The Note App Graveyard on Your Phone Has Fifty Corpses

Evernote, Google Keep, Notion, OneNote, Bear, Simplenote, Obsidian. You've tried them. You migrated between three of them. Your notes are scattered across platforms like shrapnel, and half the connections between ideas exist only in your head — where they're quietly decaying.

The problem isn't the apps. It's that unstructured note-taking gives you zero forced architecture. You dump text into a void and pray that search finds it later.

Five Boxes Force You to Think Before You Write

This template doesn't give you one infinite text field. It gives you five discrete Note Boxes, and that constraint is the entire design philosophy. Box 01 might hold the core idea. Box 02 has the hint text pre-built with a list-formatting convention using dashes and headers — it's practically begging you to structure your supporting points. Boxes 03 through 05 are for context, counterarguments, follow-up actions, whatever secondary material belongs near the note but not inside it.

The hint text in Box 02 is worth reading carefully. It provides a template-within-a-template: headers separated by dashes, sub-items with > prefixes, list items with - marks. It's a plaintext outlining system that works on any screen size without a Markdown renderer.

Voice Notes Between the Text

Audio fields sit between Note Boxes 03/04 and 04/05. Not at the bottom. Not in a separate section. In the flow of the notes themselves. When you're capturing an idea while driving or walking, you record into Voice Note 01 and fill in the surrounding text boxes later. The audio becomes context, not an orphan file in a recording app you'll never revisit.

Cross-References That Actually Work

Three Related Entry fields link to other records in the same Memento library. This is the feature that separates a note database from a note app. When you create an entry about a machine learning concept and link it to entries about the dataset you're using and the paper you read, you've built a local knowledge graph without needing a graph database.

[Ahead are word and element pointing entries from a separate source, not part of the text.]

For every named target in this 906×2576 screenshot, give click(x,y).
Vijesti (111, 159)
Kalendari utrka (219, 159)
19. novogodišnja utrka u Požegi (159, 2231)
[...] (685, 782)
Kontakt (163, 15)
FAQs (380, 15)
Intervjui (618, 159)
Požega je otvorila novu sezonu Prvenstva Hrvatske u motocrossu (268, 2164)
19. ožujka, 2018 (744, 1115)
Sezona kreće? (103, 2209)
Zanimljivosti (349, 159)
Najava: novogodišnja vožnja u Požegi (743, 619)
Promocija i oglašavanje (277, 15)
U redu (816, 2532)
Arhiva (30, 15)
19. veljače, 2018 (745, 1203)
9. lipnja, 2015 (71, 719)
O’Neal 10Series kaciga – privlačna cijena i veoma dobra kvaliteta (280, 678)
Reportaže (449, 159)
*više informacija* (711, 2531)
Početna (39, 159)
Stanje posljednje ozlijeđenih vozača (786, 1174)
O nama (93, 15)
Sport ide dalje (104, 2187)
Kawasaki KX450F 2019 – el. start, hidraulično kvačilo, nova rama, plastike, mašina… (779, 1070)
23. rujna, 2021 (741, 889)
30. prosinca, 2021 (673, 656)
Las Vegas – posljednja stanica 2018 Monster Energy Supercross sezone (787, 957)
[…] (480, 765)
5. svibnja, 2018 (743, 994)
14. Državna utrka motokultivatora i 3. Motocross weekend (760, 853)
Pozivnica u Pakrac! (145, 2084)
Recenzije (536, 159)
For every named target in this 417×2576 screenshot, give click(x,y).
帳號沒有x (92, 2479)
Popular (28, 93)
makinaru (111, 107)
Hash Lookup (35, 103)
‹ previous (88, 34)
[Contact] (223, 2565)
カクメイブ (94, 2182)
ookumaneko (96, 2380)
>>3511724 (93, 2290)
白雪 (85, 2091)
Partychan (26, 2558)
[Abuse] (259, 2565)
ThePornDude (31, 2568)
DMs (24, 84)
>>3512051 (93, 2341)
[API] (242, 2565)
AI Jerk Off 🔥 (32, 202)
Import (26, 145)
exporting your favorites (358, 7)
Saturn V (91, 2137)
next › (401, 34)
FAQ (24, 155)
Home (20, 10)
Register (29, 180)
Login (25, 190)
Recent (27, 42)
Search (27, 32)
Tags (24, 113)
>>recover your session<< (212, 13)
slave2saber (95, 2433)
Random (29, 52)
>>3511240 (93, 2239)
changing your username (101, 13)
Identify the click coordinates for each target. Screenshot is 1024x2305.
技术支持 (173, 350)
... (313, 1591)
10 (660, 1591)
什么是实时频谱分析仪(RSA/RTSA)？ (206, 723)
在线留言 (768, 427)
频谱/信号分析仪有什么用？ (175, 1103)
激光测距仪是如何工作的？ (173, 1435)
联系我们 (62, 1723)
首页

Two Related Links and three Hyperlinks handle external references. The separation is intentional — Related Links are contextual sources, Hyperlinks under Header 01 are actionable destinations. A Related Link might point to the Wikipedia article you referenced. A Hyperlink points to the GitHub repo you need to clone.

The Image field and Author/Created metadata round out the record. Every note has provenance — who wrote it and when — which matters the moment you share a Memento library with a collaborator and need to know whose half-formed thought you're reading at 11 PM.